It is an issue a church has been fighting for the past four months: feeding the hungry.
They have not been able to do this due to zoning laws in the city of Fredonia, Kansas.
According to Fredonia city administrator Flip Hutfles, the city's zoning laws say the district which the First United Methodist Church is located is in is a single family residential area.
After complaints of traffic impediment the church was shut down as a food pantry, but letting them still run the transition house.
The zoning law says that no one building can be used for two separate purposes.
"It does provide a benefit for the community for the residents, but the city feels the food bank is more of a - has more commercial attributes and should belong in a commercial district," Hutflies says.
"One month we served 279 people out of that food bank," says First United Methodist Church Pastor Charlotte Coates. "Keeping in mind that the population of Fredonia is about 2,500, that is a significant amount that are needing food."
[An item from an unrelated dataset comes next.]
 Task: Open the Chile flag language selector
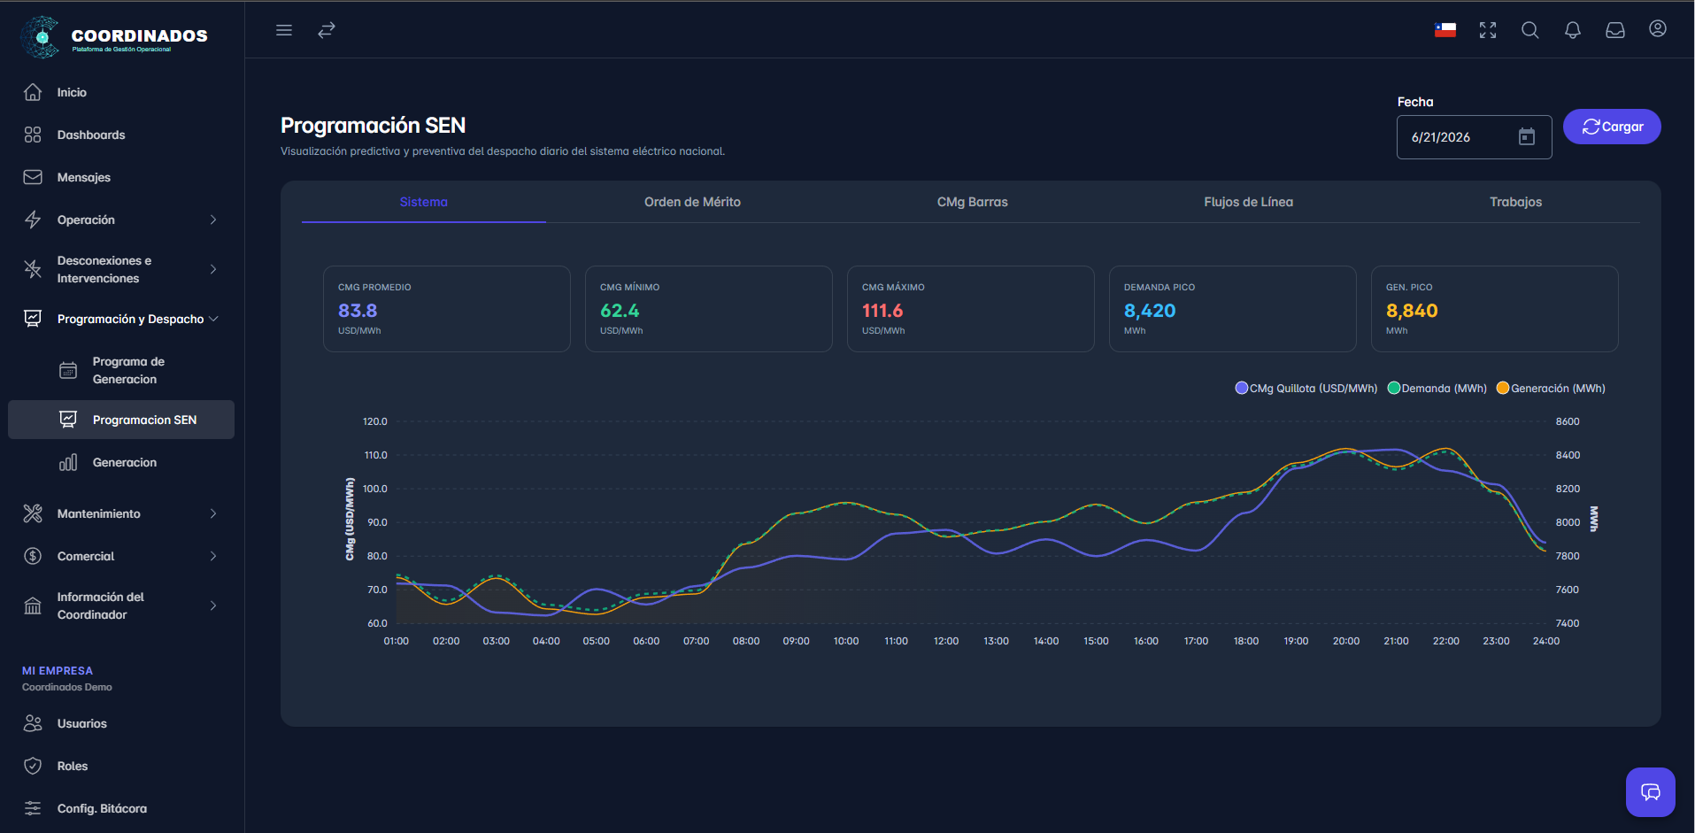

Pastor Coates says the food pantry is a huge part of their ministry and that shutting it down is a hindrance to that ministry.
"We know that churches are allowed in that zoning area, so it is a ministry of our church and we feel very strongly about serving the poor in this community," Coates says.
"This planning commission, they do not have authority to judge whether something is a church or ministry, they are trying to look at the actual use," says Hutfles.
After Thursday night's meeting went into three executive sessions the zoning board of appeals decided to let the food pantry re-open but still comply with the original zone law - leaving the church in limbo on to keep it as a transition house or open the food pantry.
The owner of the building says the transition house is already in use.